MATERIAL FOR THIS EXERCISE:
#####
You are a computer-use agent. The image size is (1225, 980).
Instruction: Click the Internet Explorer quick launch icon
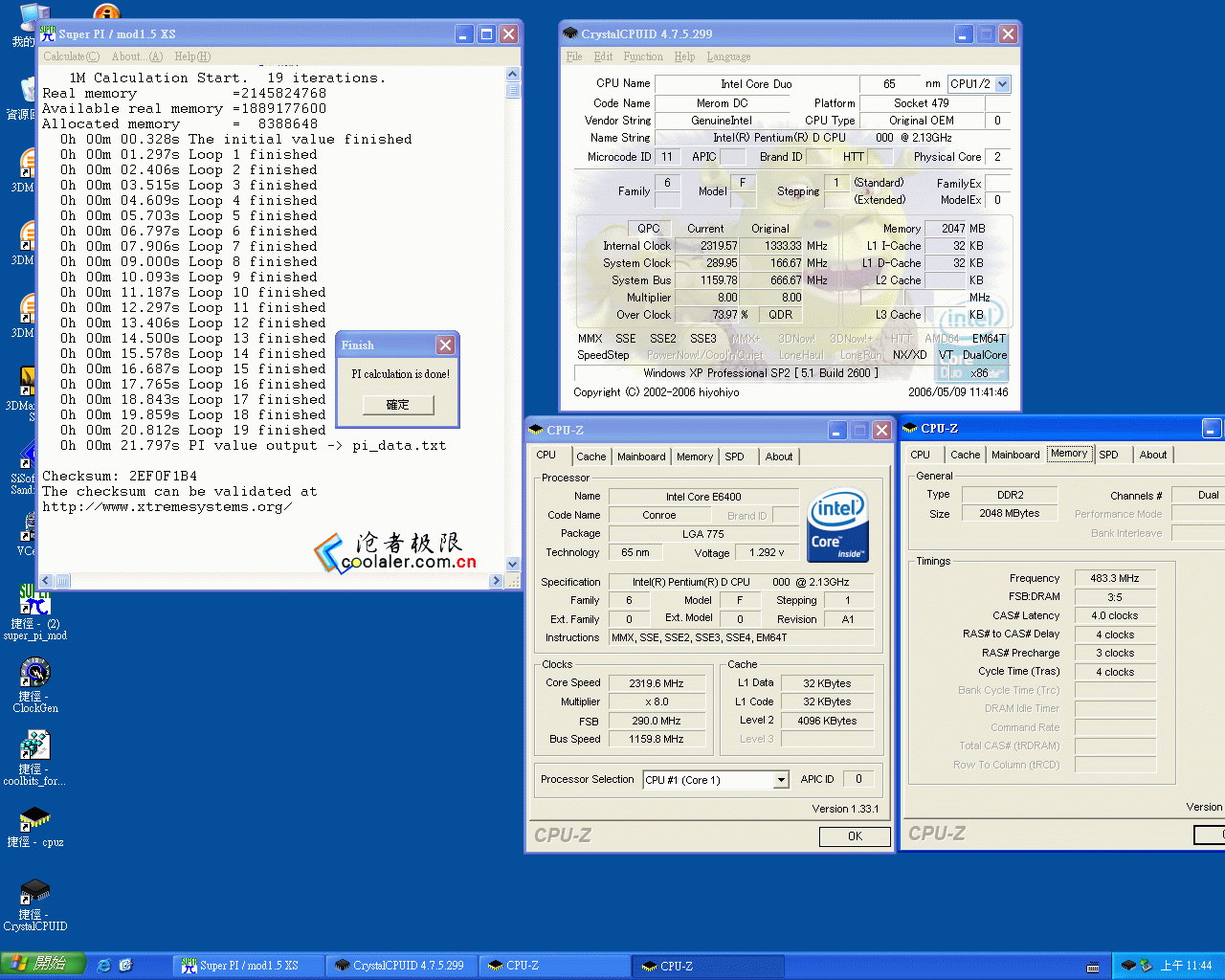click(x=104, y=966)
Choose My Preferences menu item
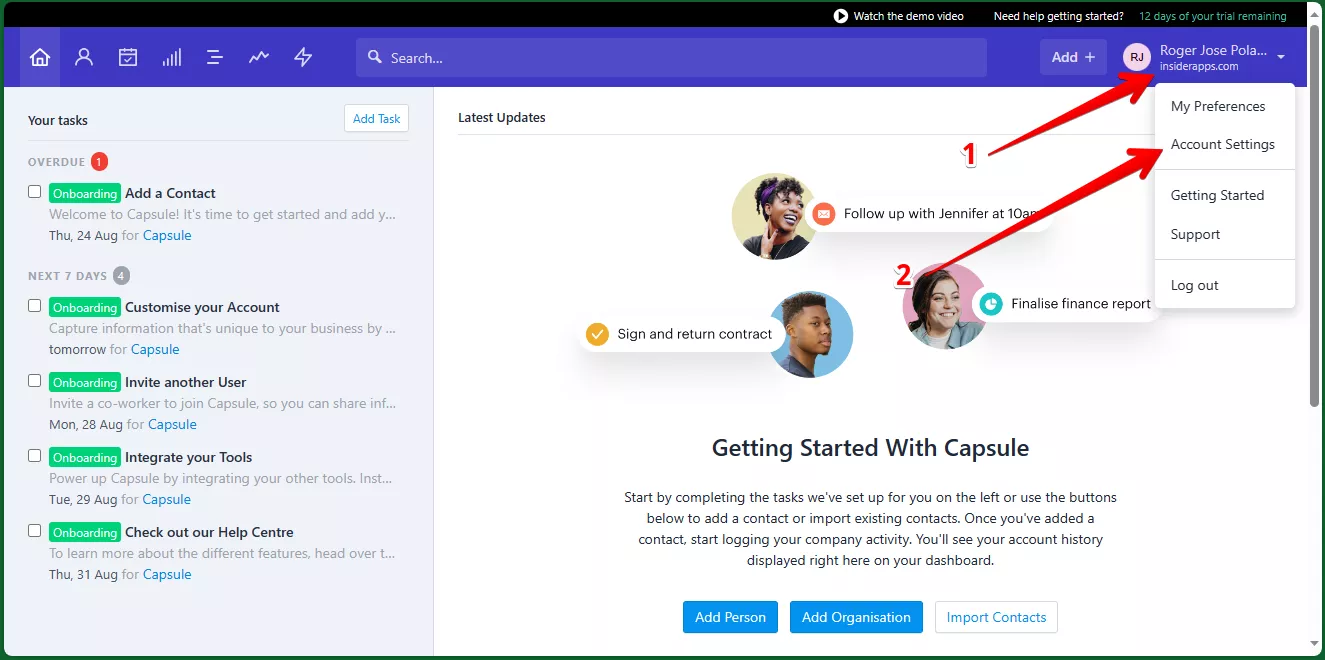Viewport: 1325px width, 660px height. 1217,106
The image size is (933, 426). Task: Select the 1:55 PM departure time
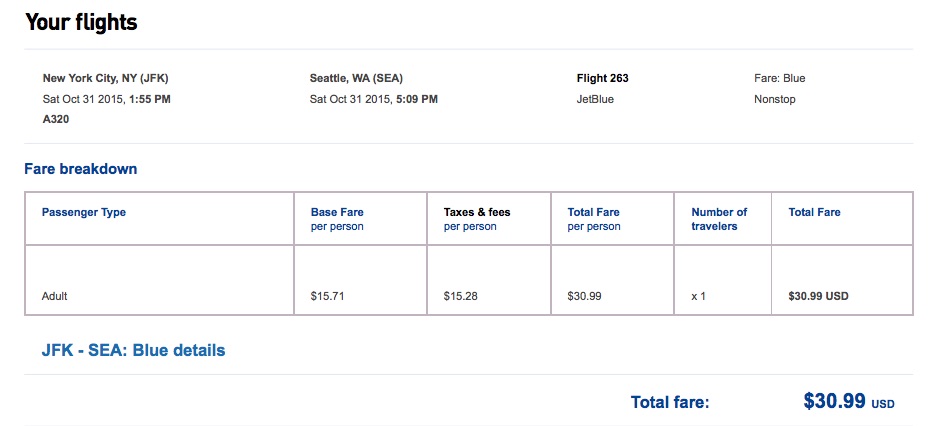tap(150, 99)
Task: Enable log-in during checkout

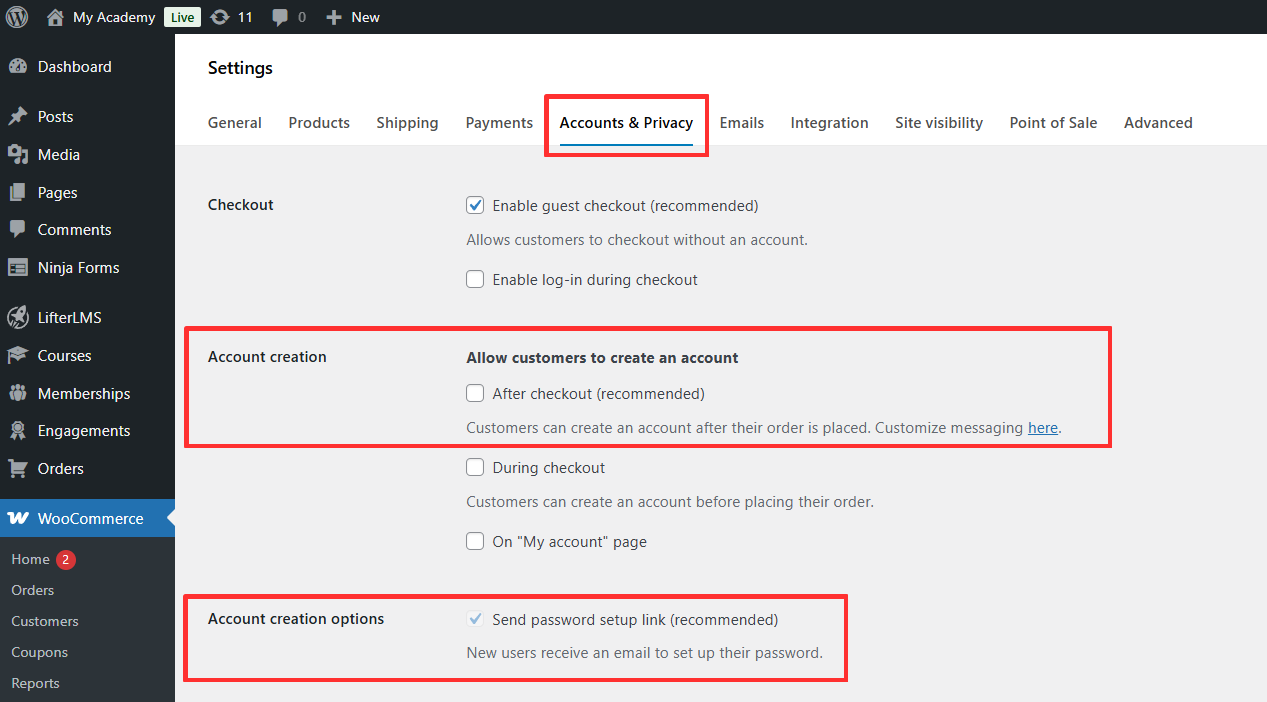Action: (x=475, y=279)
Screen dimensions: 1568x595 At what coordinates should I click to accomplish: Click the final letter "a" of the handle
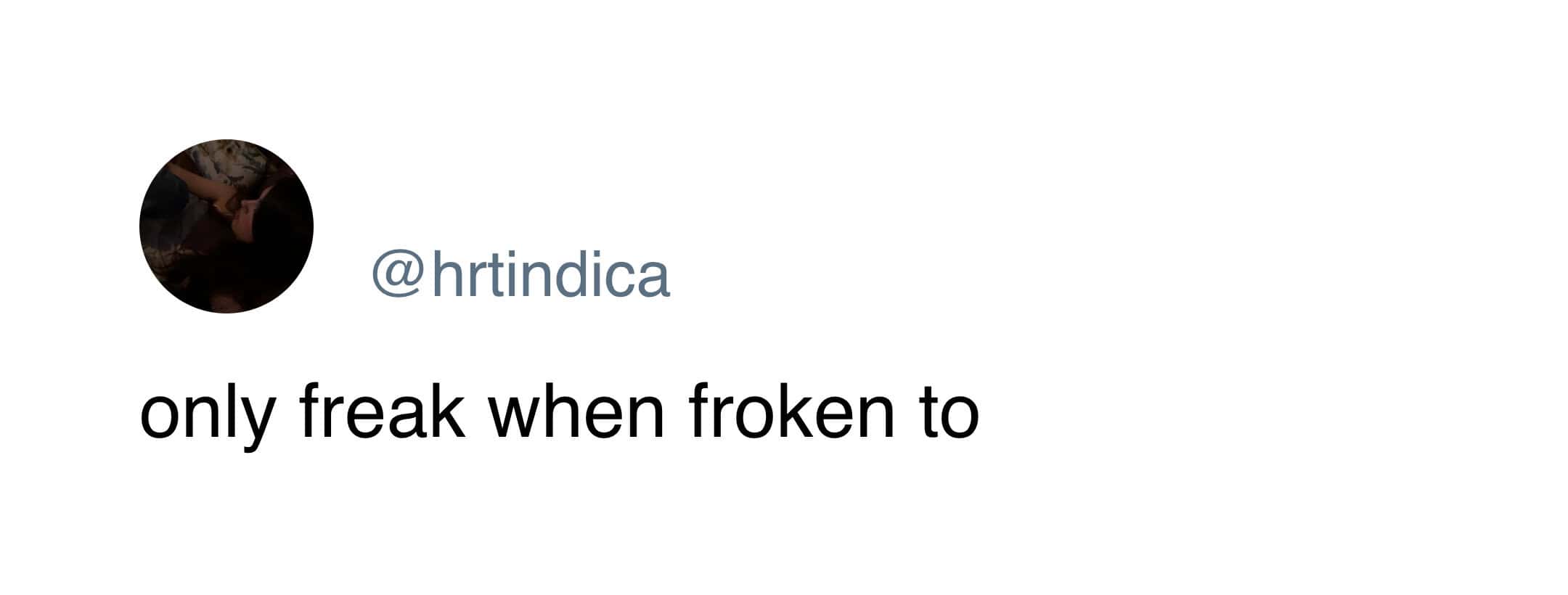(x=653, y=278)
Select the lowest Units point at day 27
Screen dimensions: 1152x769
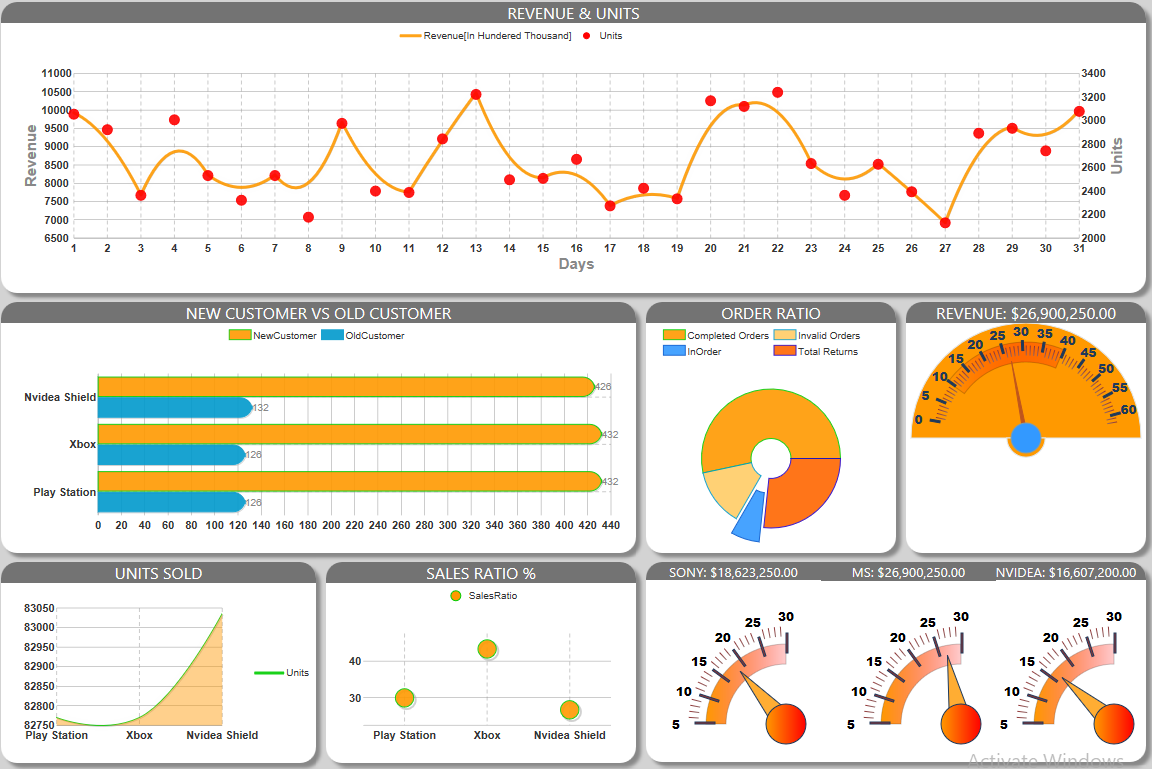pos(945,223)
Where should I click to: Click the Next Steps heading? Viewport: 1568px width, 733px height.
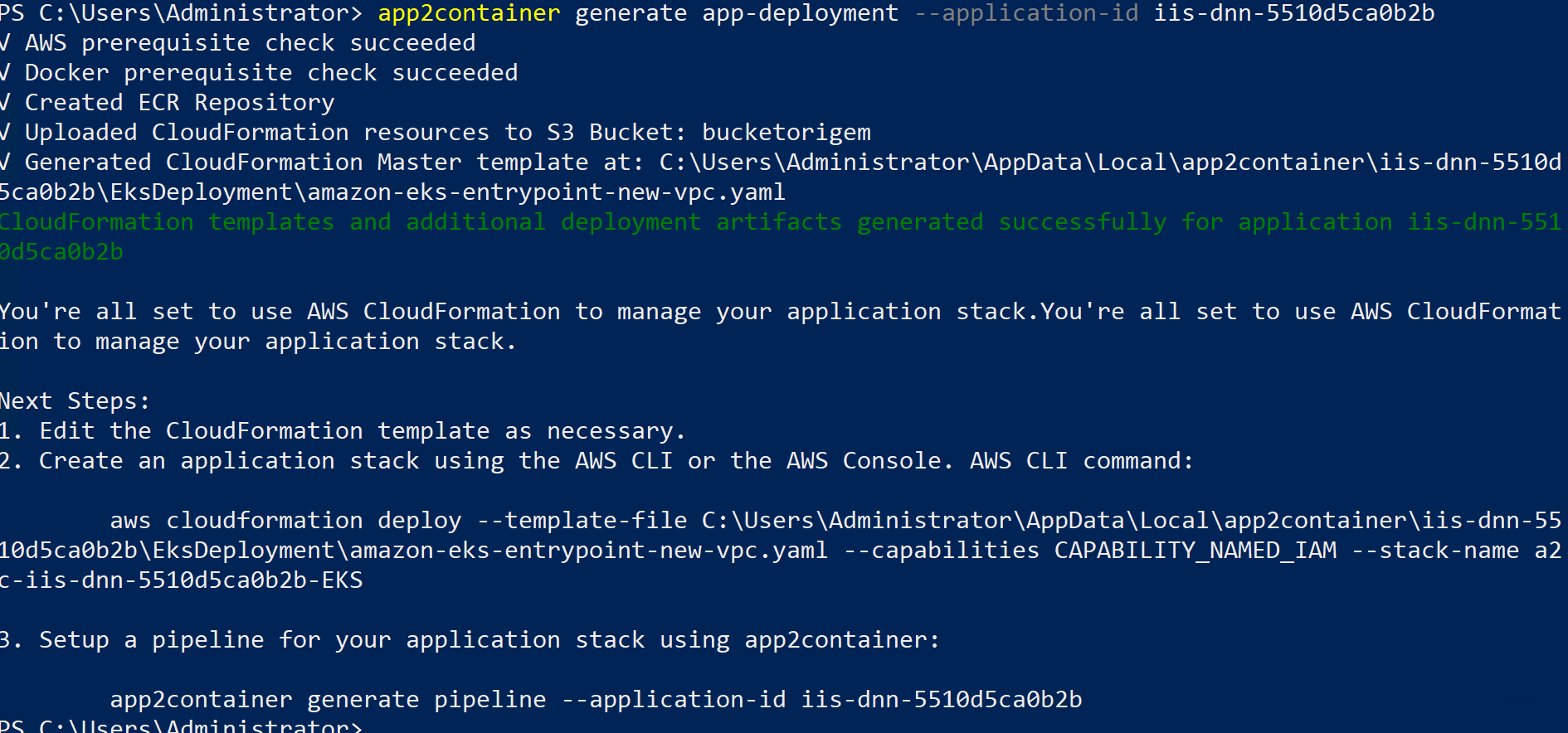click(75, 401)
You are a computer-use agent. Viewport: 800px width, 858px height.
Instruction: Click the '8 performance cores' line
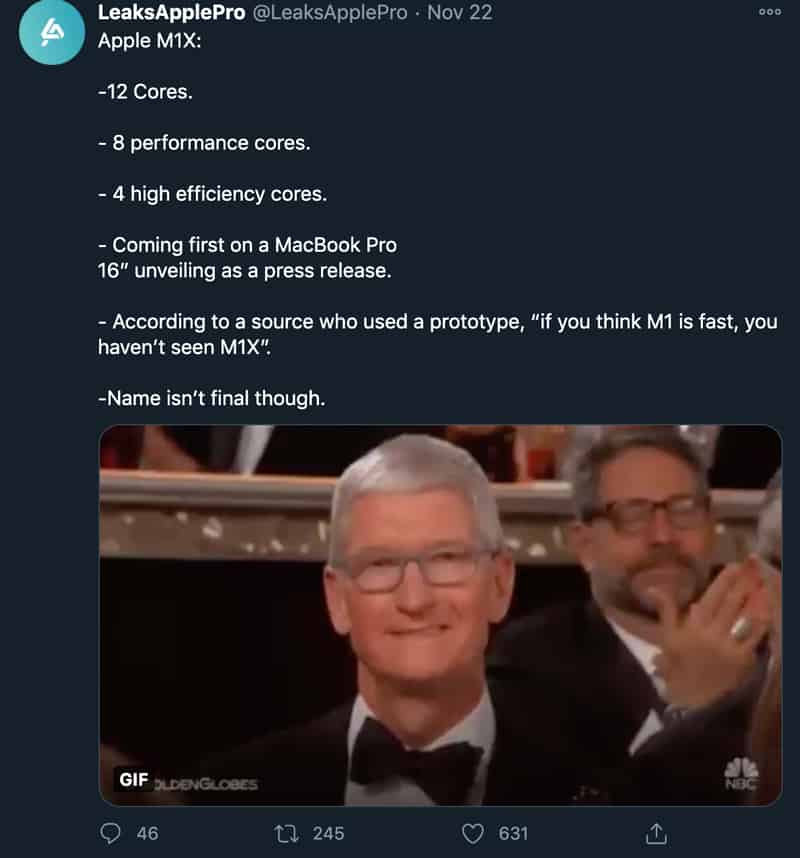pyautogui.click(x=204, y=143)
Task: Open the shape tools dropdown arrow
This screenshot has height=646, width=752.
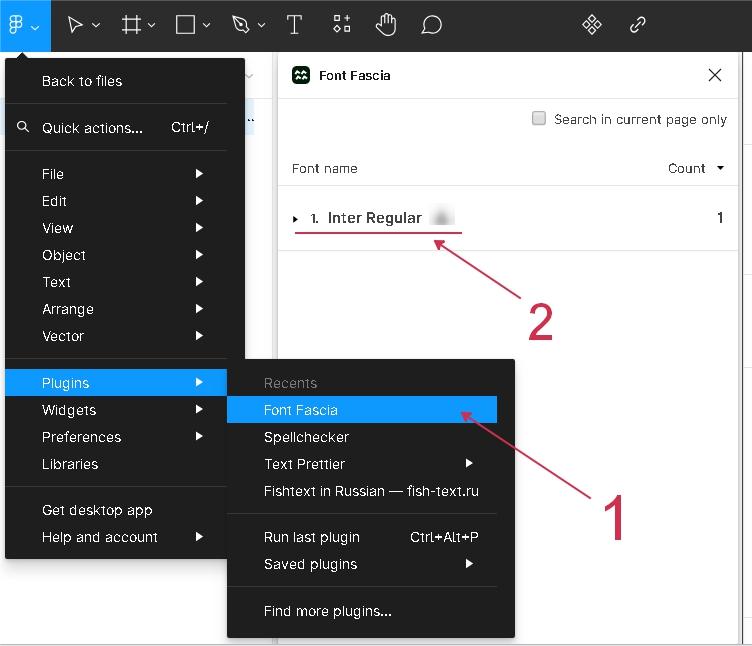Action: pyautogui.click(x=207, y=26)
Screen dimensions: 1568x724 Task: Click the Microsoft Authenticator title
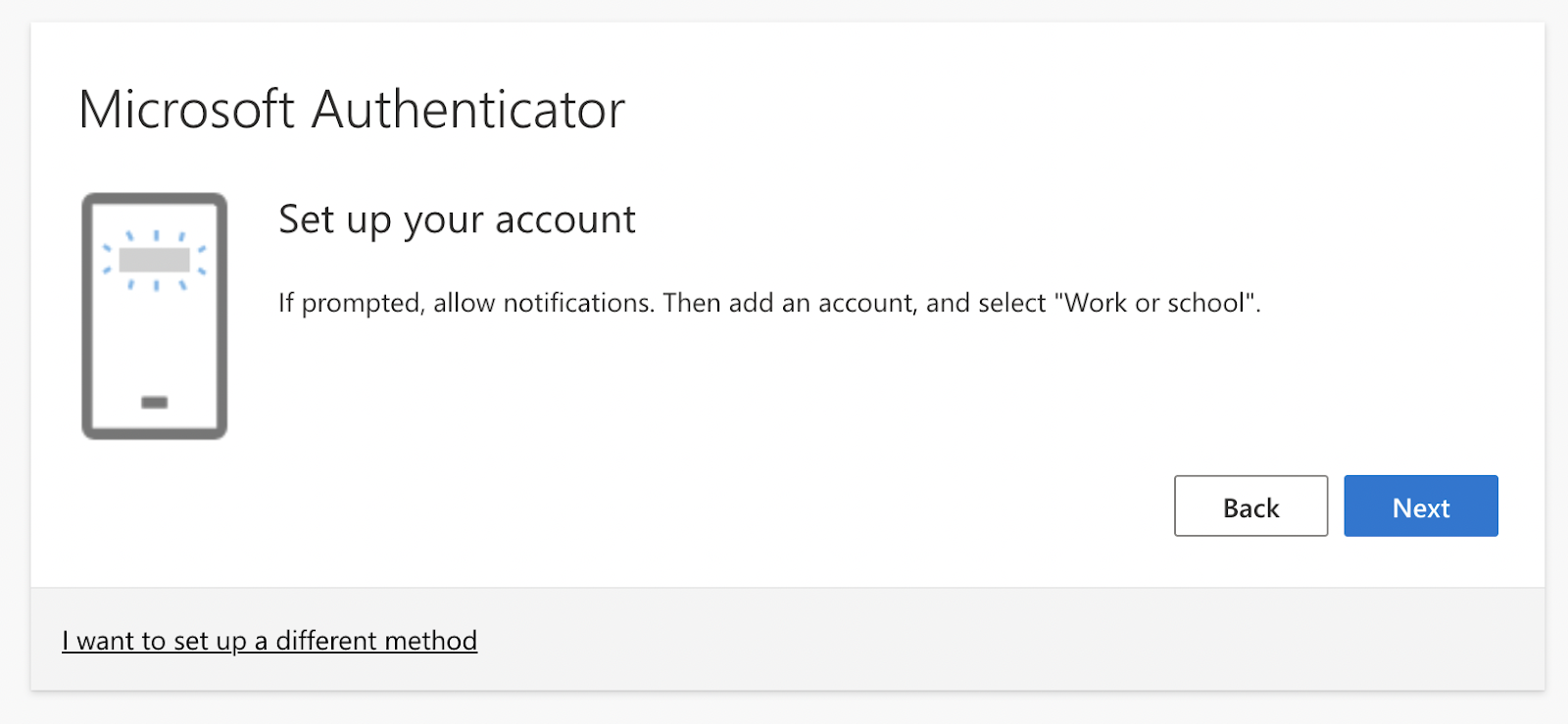coord(352,109)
#####
TASK REQUIREMENTS: Transcribe all records verbatim and omit each image.

OUTPUT:
You are a computer-use agent. The image size is (1225, 980).
Instruction: Click the Internet Explorer quick launch icon
click(x=104, y=966)
Choose My Preferences menu item
Viewport: 1325px width, 660px height. 1217,106
The image size is (933, 426). Task: Select the 1:55 PM departure time
tap(150, 99)
Task: Enable log-in during checkout

Action: (x=475, y=279)
Screen dimensions: 1568x595 At what coordinates should I click to accomplish: Click the final letter "a" of the handle
(x=653, y=278)
Select the lowest Units point at day 27
Screen dimensions: 1152x769
pos(945,223)
Where should I click to: Click the Next Steps heading? Viewport: 1568px width, 733px height.
click(75, 401)
You are a computer-use agent. Viewport: 800px width, 858px height.
Instruction: Click the '8 performance cores' line
pyautogui.click(x=204, y=143)
Task: Open the shape tools dropdown arrow
This screenshot has height=646, width=752.
Action: pyautogui.click(x=207, y=26)
Screen dimensions: 1568x724 Task: Click the Microsoft Authenticator title
coord(352,109)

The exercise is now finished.